Sunday, June 05, 2005

The Real Action is Going on Inside You

Jan and I spent yesterday afternoon tooling around in downtown Denver. Andrew is off with his soccer buddies this weekend in Salt Lake City watching the US men's soccer team play Costa Rica so we finally had a weekend without a single soccer game or kids event to attend. Cool.

The US soccer team ended up playing in Salt Lake City because no matter where they play in the US they can't get the home field advantage. They played Honduras in Alabama and 60% of the fans were pulling for the Hondurans! That's gotta be a little discouraging. So they checked out the demographics of Northern Utah and realized that the Latin American immigration tide hasn't hit La Tierra de Los Mormones quite as hard.

If the US soccer marketing wing was really on top of things the US team would have entered the stadium by the Great Salt Lake in a two-by-two procession on bikes. Every one of them would have carried a Book of Mormon in their backpacks. Sort of like the Gideon bibles in motel rooms. You can never have enough good luck.

We ran around Cheeseman Park, which is one of the coolest city spaces in a city full of remarkable public parks. And we got a chance to see the Kirkland Museum, which is dedicated to the art of Vance Kirkland. Kirkland was Colorado's most famous and significant artist during the 20th century. I didn't know much about him before we moved here but I've been learning and we finally got around to checking out the Kirkland.

Wonderful stuff. Take a look for yourself at http://www.vancekirkland.org/ Go to the "pictures" link and you can see some of his representative work.

The guy went through a bunch of stylistic changes, all at a world class level. Early on he was making realistic watercolors and he ended up doing a surrealist stage and then creating some great abstract expressionist stuff in the 50's. During the 60's and 70's he did what he called "dot painting/energy in space" works that would look right at home in an Austin Powers movie (ya, baby, ya!). At the link above check out that section of Kirkland's paintings and take a look at "Orange and Yellow Suns in Grey Space" to see what I mean.

He wore three piece suits at all times and by the time he was doing the dot stuff during the 60's and 70's he was a doddering old guy in his 60's and 70's. But his work during that period was out there. His motto was "the real action is going on inside you."

The museum itself is unexpected too. Most art museums are mostly stark empty spaces with lots of room given to each piece of art. At the Kirkland it seemed like every square inch of wall space had some kind of art on it, and throughout the floorspace of the gallery they exhibit wonderful decorative art (furniture, various appliances, knick-nacks, etc.) from the same period as the paintings you're looking at.
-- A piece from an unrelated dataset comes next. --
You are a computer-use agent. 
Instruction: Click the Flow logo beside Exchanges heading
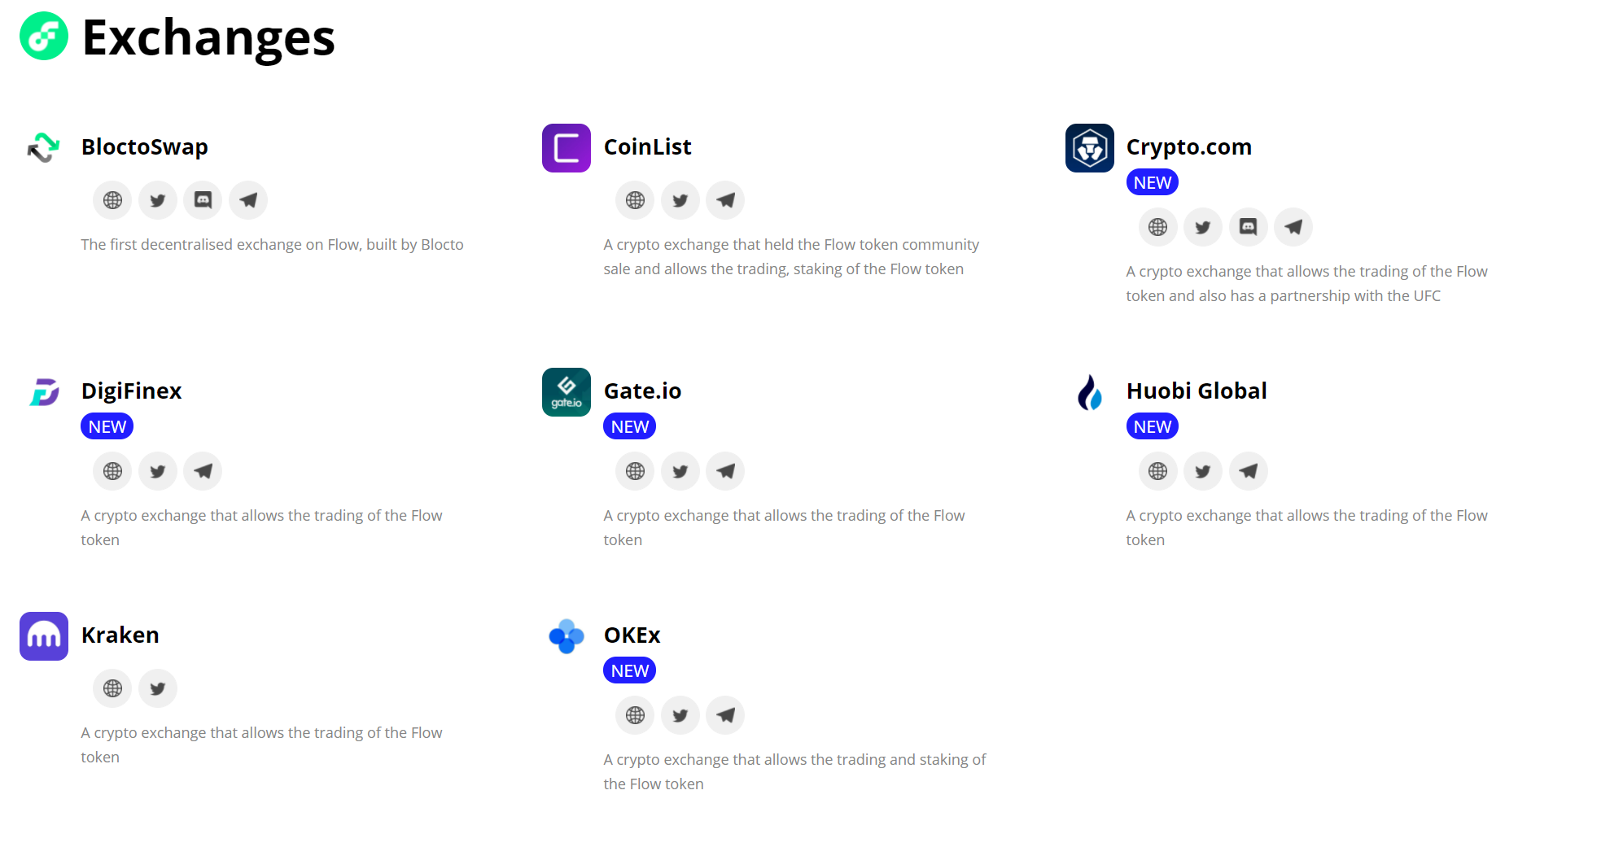43,36
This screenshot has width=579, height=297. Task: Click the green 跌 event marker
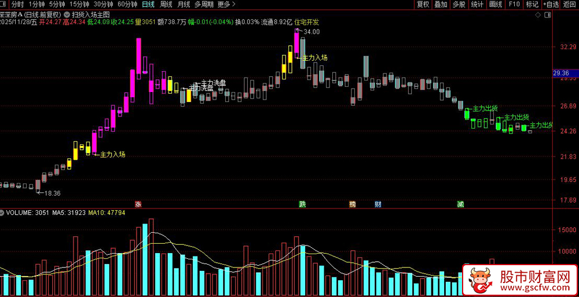(302, 204)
Kirkland himself collected some of it and the foundation that runs the museum collected the rest. They've also got lots of Colorado art too.

It's pretty overwhelming but very cool.

Some of the art nouveau and art deco decorative stuff is as good or better than any of the work on the walls. The whole place celebrates beauty at every level from the paintings to the paleo-ash trays from the 50's.

The woman at the ticket booth told me that most art museums only show about 5-10% of their collection at one time but that the Kirkland shows about 50%. I've never seen that before. Kind of creative in itself.

I got the feeling they were trying to express Kirkland's creative anarchy in the way they did the layout. Creativity is rarely ordered and sequential. Synergy in the midst of a lightly and effectively managed mess may be the way things actually get made in the real world. So maybe this way of doing an art space reflects the artist better than the antiseptic and stark white corredors of most art museums I've seen.

I'm looking forward to getting back there again soon and getting into it a little more deeply.